I'd love to be educated as to what's going on internally in Groovy when it picks one or the other resolutions. At 640x480 it's a blurry mess (with or without fake scanlines), but at 1600x480 it's incredible. I remember you mentioning you'd like to experiment with super wide horizontal resolutions - well at 5 x 320 width the picture is flawless. I'd like to try some slightly lower resolutions just to see where the sweet spot is, if there are any recommendations I'll give them a go.
That makes sense now you see?
Well, let's say GroovyMAME has been programmed to hate fractional stretching, it will always try to solve things with integer scaling, and only use fractional as a last resource.

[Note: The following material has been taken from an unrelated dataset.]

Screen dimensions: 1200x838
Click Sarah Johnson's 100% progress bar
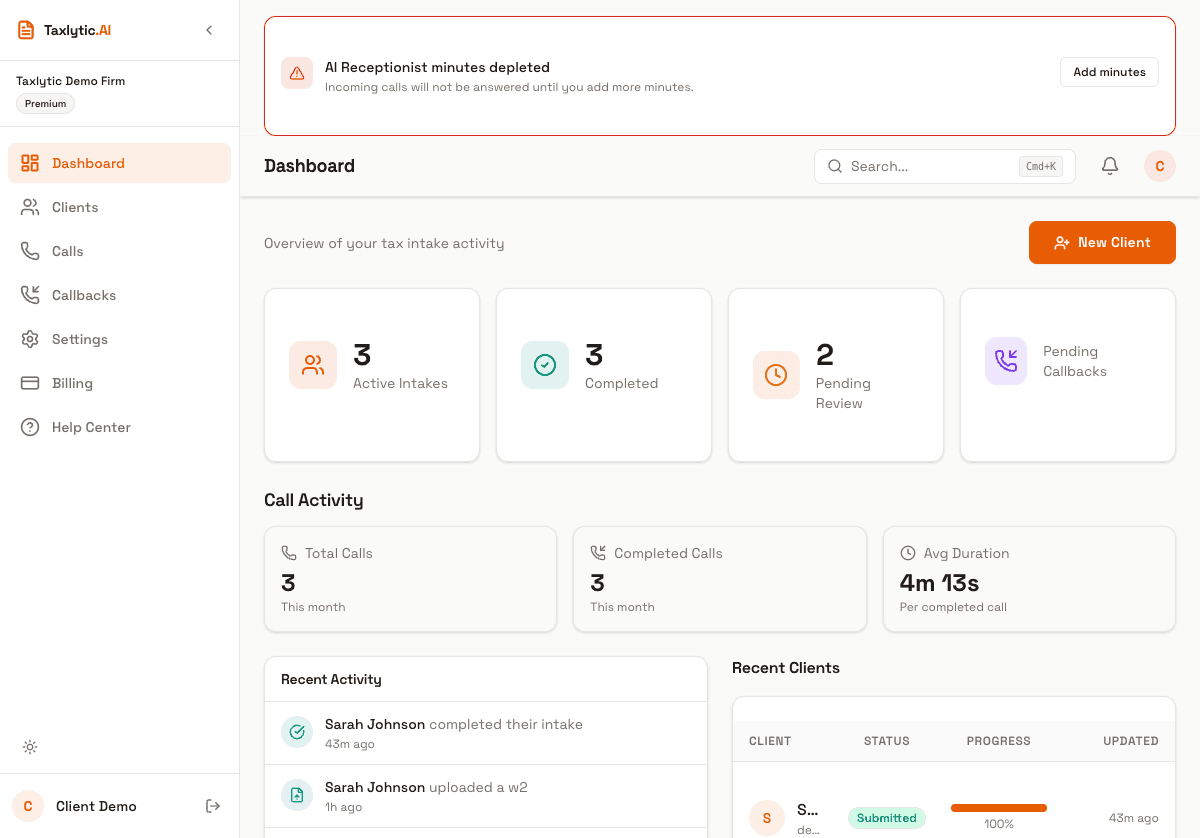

So say you have only 640x480 available. Now you lauch a Capcom game, 384x224. GM tries fitting the vertical size before. The vertical is always our priority with CRTs. So it turns out that 224 x 2 = 448, wich leaves reasonable borders inside a 480 lines mode. So it passes the filter.
Now let's try on the horizontal. You have to choices:
a) 384 in 640, which leaves 128 pixels wide black borders on each side, ruining aspect
b) 384 x 2 = 768, which doesn't fit
That's why GM decides there's no possible compromise with this situation and switches to fractional scaling.
The new thing that will be implemented is, considering the above situation, that GM would use a mixed mode: integer on the vertical and fractional on the horizontal.
The cool part about this is that as long as your GPU can handle a custom resolution of quite big on the horizontal, you should be able to use ANY card for Groovy in 31k and achieve a great result, not just an ATI - am I correct?
Yes, indeed. It's just that for most of us running all games at 60 Hz is not exactly what we call a "great result". Especially when you have the power to use native refresh rates in your hands. But that's a different story

So I'm glad that using "super resolutions" (ultra wide resoltions) works so good. You'll be noticing a slight difference in the size of the borders as the scaling can't result in full resolution for all original modes. I believe that provided the horizontal resolution used is high enough, one could scale any resolution to fill the screen horizontally without any visible blur, as long as the vertical is integer scaled. The CRT should hide the effect. This will come handy if we ever move to Windows 7 in a future, as magic resolutions won't work for Windows 7, and we need to keep the amount of modes low due to HS tyranny.